=== SELECTED TEXT ===
______
Nicholson v. State

162 P. 447 | Okla. Crim. App. | 1917

The plaintiffs in error, August Nicholson, John Nicholson, and Sullivan Nicholson, were *124 convicted in the district court of Blaine county on a charge of burglary. The punishment was fixed by the court at five years imprisonment each in the state penitentiary. All three of the plaintiffs in error appealed to this court. The death of Sullivan Nicholson since the appeal was taken has been suggested and proper showing made in support thereof. The appeal as to him is therefore abated.

This opinion will review the record only as it affects the rights of the plaintiffs in error August Nicholson and John Nicholson.

It appears that August Nicholson was a negro farmer living in Blaine county, Okla.; that John and Sullivan Nicholson were his sons; that Ben Slaughter lived on the farm of August Nicholson; that he also owned a store about a mile and a half away. During the winter of 1912, when there was a heavy snow upon the ground, some one entered the store of the prosecuting witness, Slaughter, and carried away certain merchandise, consisting of flour, meal, nuts, fruits, wearing apparel, and other items. A wagon and team were used in removing the property. The tracks were traced from and on return to the premises of the plaintiff in error August Nicholson. By reason of the snow on the ground it was easy to trace the wagon and to determine the place from which it started and at which it stopped. A search of the premises of August Nicholson disclosed the major portion of the property claimed to have been lost by Slaughter. It was found in a haystack near the house, in a chicken coop in the yard, and in the barn. A small amount was found in the house. Other portions were found near the house of John Nicholson under a strawstack. It was all found early in the morning following the alleged burglary; witness Slaughter apparently being the first to discover the hiding place. *125 These are the principal facts disclosed by the record, which were offered in evidence in chief upon behalf of the state at the trial.

The defense offered John and Sullivan Nicholson, who testified that they took a wagon and team belonging to their father without his knowledge or consent, and went to the store of the prosecuting witness, Slaughter, in company with him; and he (Slaughter) opened the back door of the store and handed out the merchandise; that it was placed in the wagon; and that Slaughter went with them on their return trip and helped place the property on the premises of August Nicholson. They testified further that this was done in pursuance of an agreement with Slaughter, the purpose of which was to compromise the said August Nicholson and extort from him money, which money was to be divided between the two Nicholsons and the said Slaughter. Sullivan Nicholson stated that he carried all the items of property in the house which were found there, and that the elder Nicholson knew nothing about it. August Nicholson testified denying all knowledge of the affair.
______
=== Records from a collection ===
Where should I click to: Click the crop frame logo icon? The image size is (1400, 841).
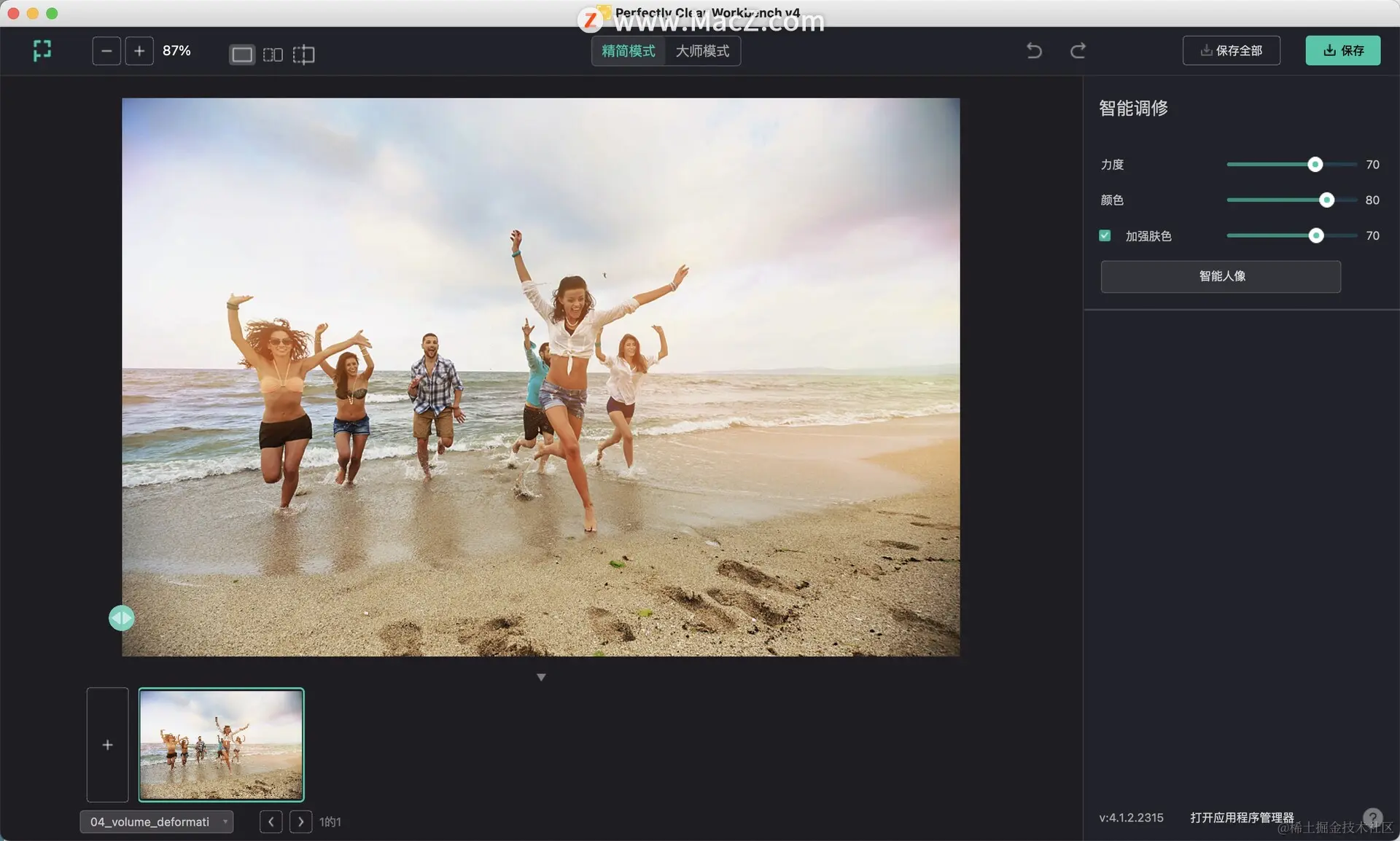pos(42,50)
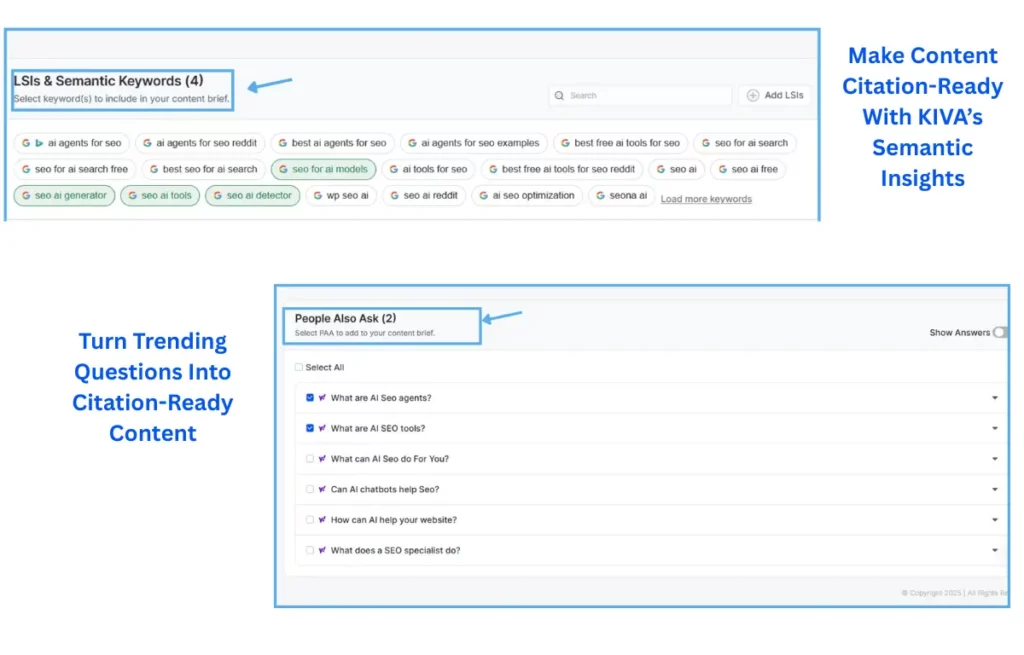Click the Google icon on the "seona ai" keyword chip

click(600, 196)
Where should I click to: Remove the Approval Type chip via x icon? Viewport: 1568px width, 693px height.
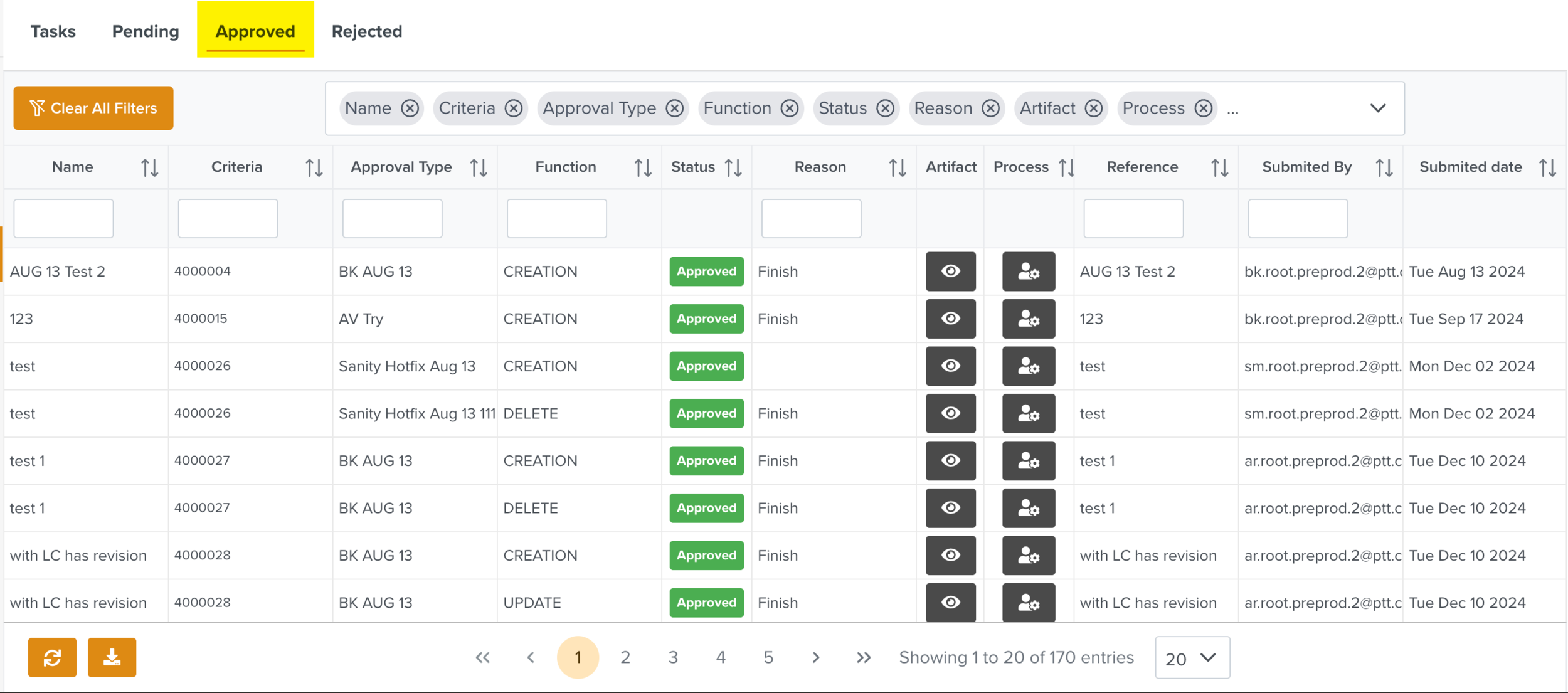point(675,108)
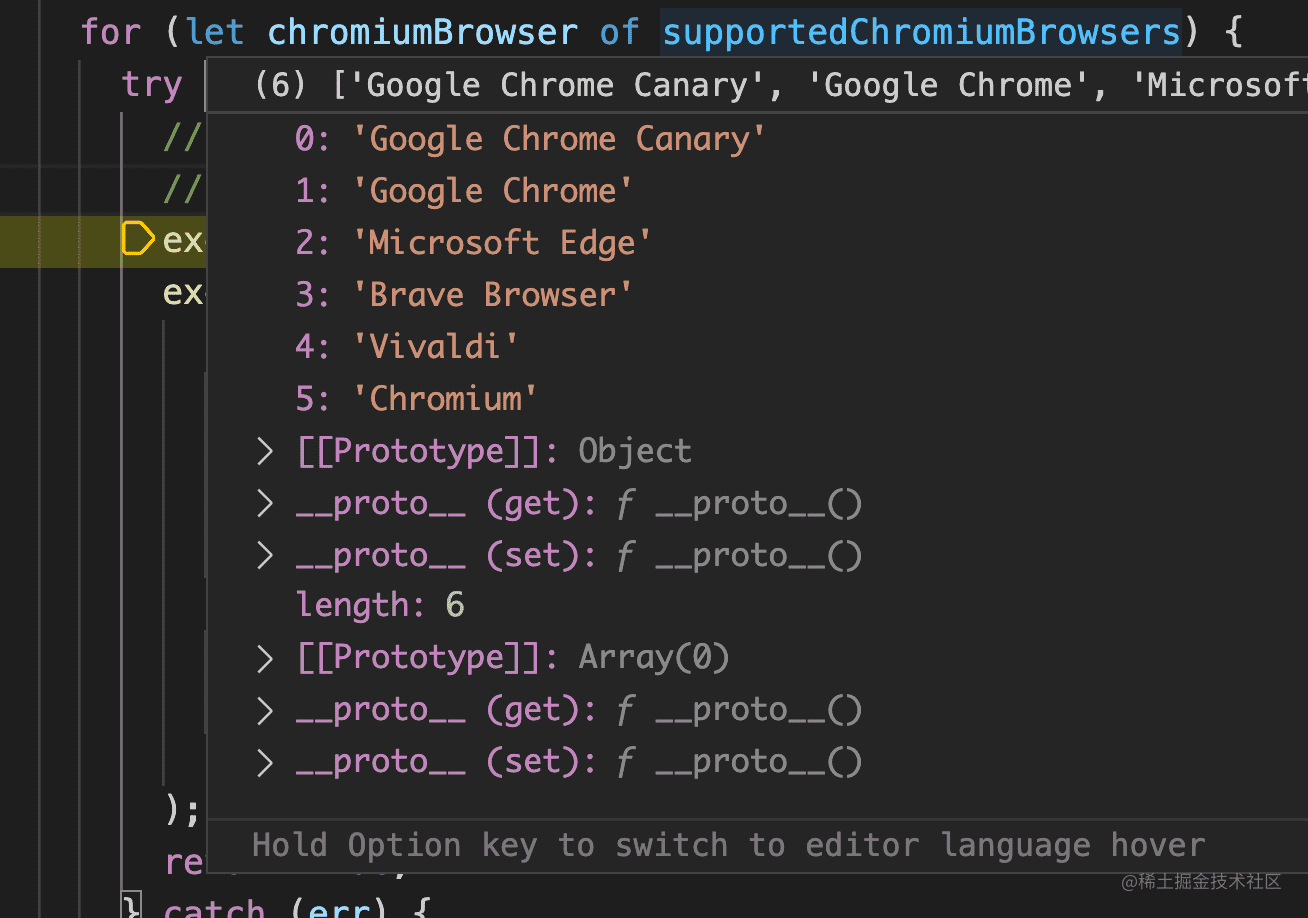Click the supportedChromiumBrowsers variable in code
This screenshot has width=1308, height=918.
pos(921,32)
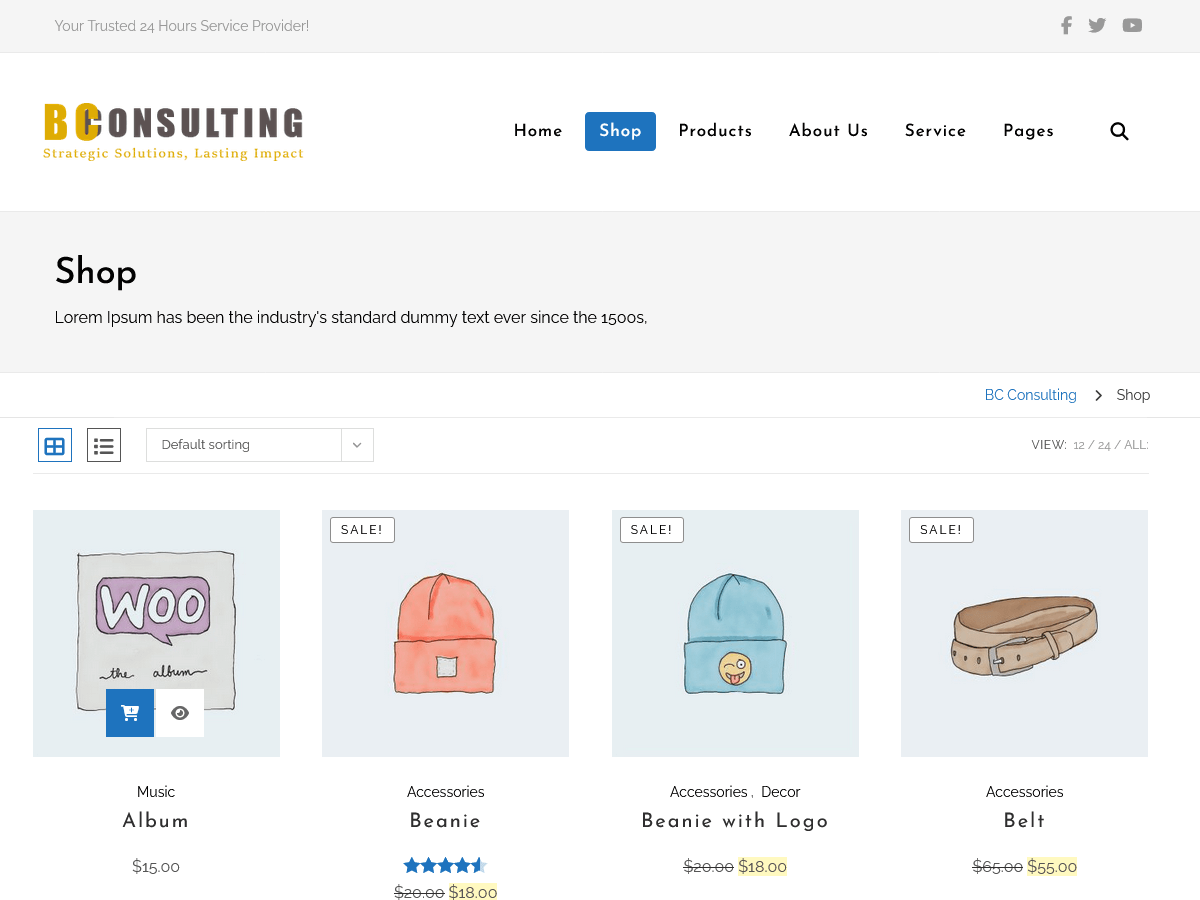The width and height of the screenshot is (1200, 900).
Task: Select Products in the navigation menu
Action: (715, 131)
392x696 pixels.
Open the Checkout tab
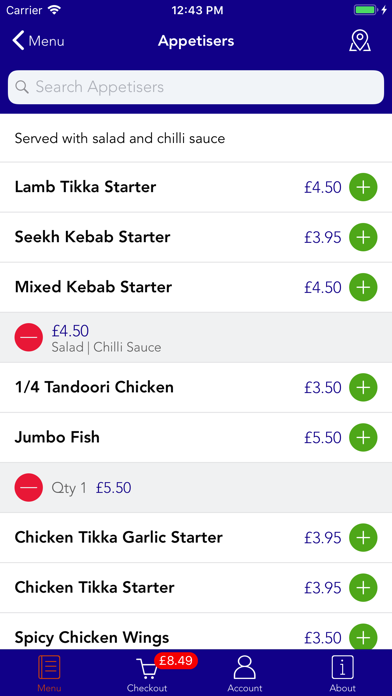coord(147,675)
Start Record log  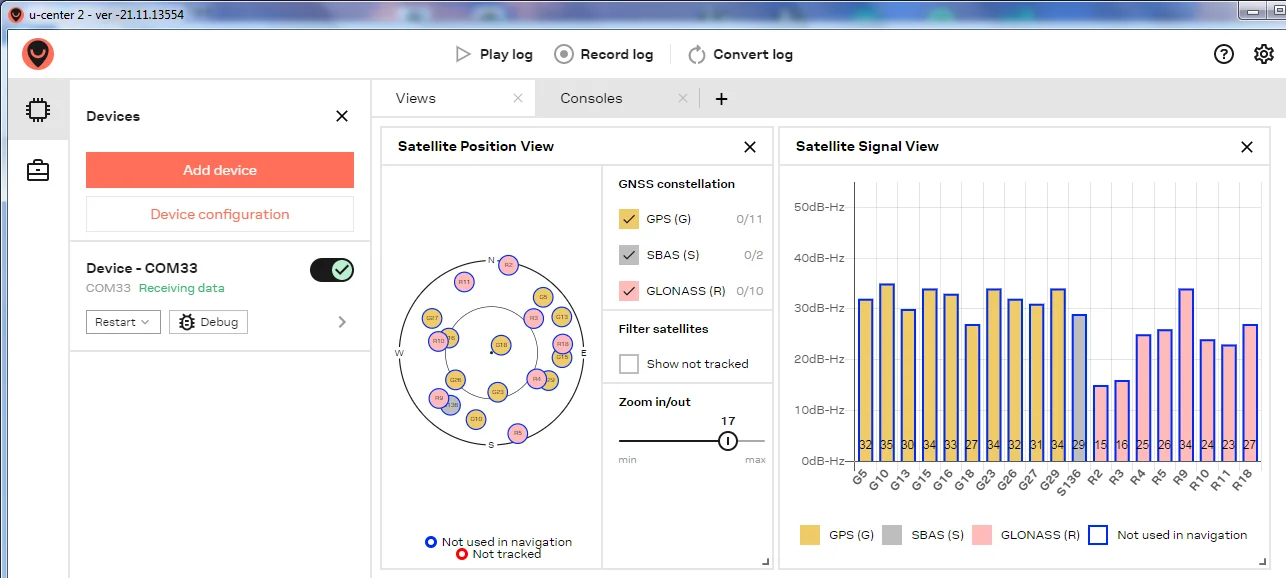coord(604,54)
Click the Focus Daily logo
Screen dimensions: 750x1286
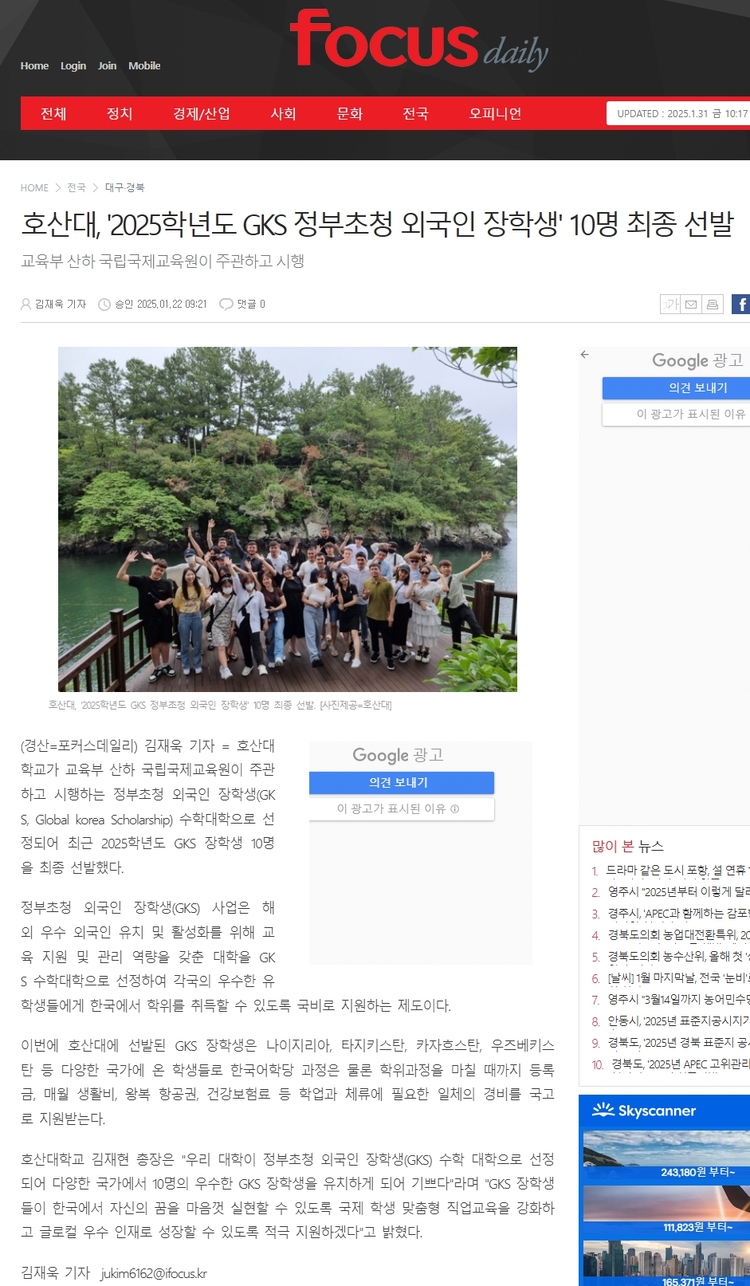(x=420, y=42)

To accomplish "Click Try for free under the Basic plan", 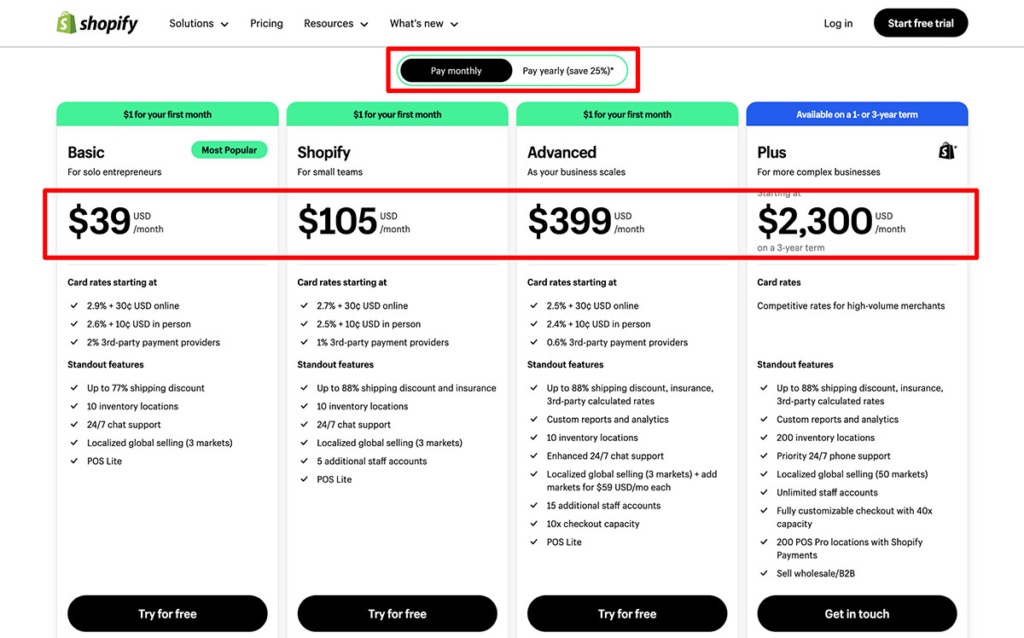I will 167,613.
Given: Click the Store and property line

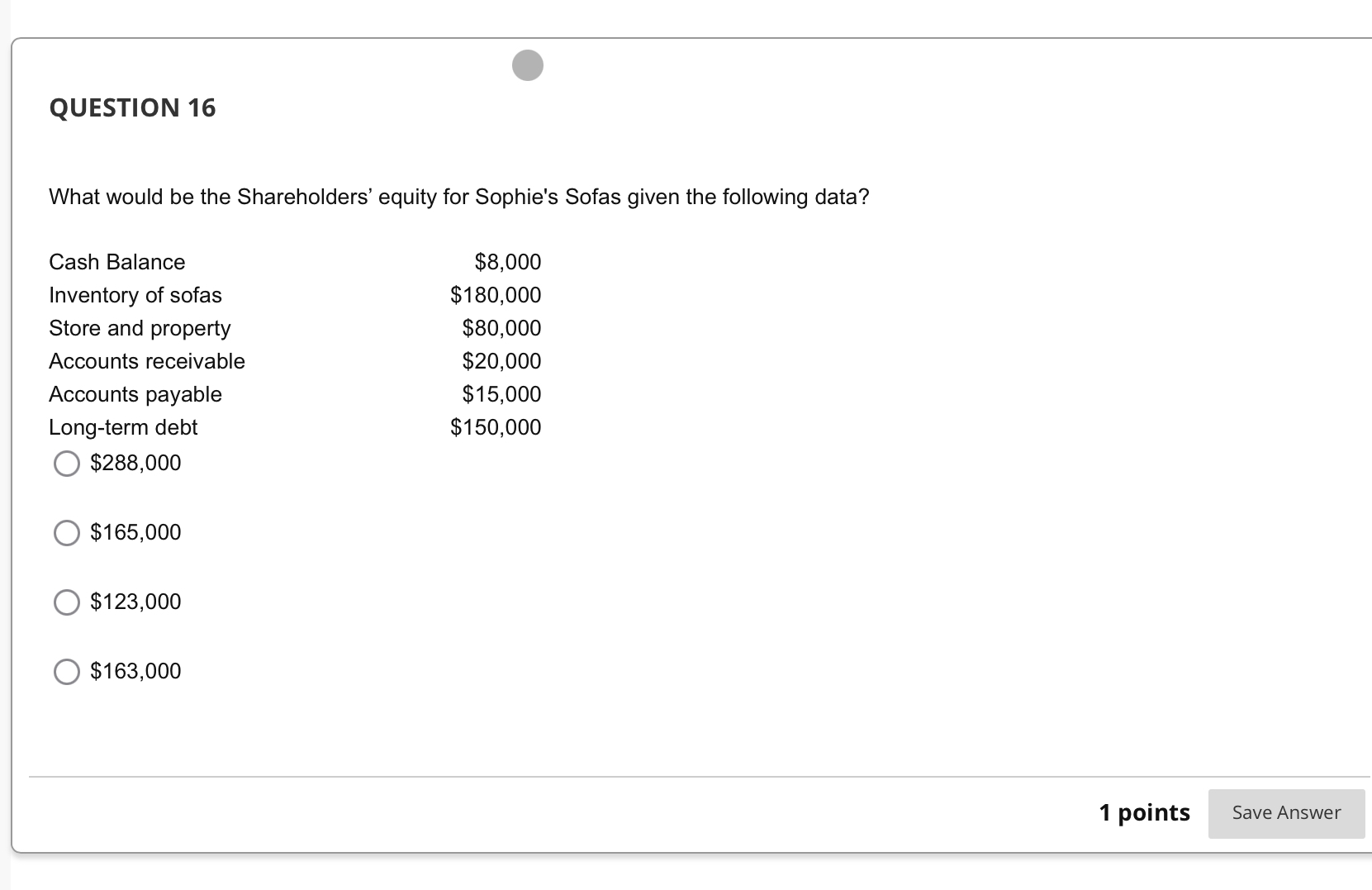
______
=== AIM OF THE TASK ===
Reproduce the passage of the Nicholson v. State opinion that begins at the words "The plaintiffs in error, August" and stops after "and John Nicholson.", swapping "district court" for "county court".

=== RESPONSE TO THIS EXERCISE ===
The plaintiffs in error, August Nicholson, John Nicholson, and Sullivan Nicholson, were *124 convicted in the county court of Blaine county on a charge of burglary. The punishment was fixed by the court at five years imprisonment each in the state penitentiary. All three of the plaintiffs in error appealed to this court. The death of Sullivan Nicholson since the appeal was taken has been suggested and proper showing made in support thereof. The appeal as to him is therefore abated.

This opinion will review the record only as it affects the rights of the plaintiffs in error August Nicholson and John Nicholson.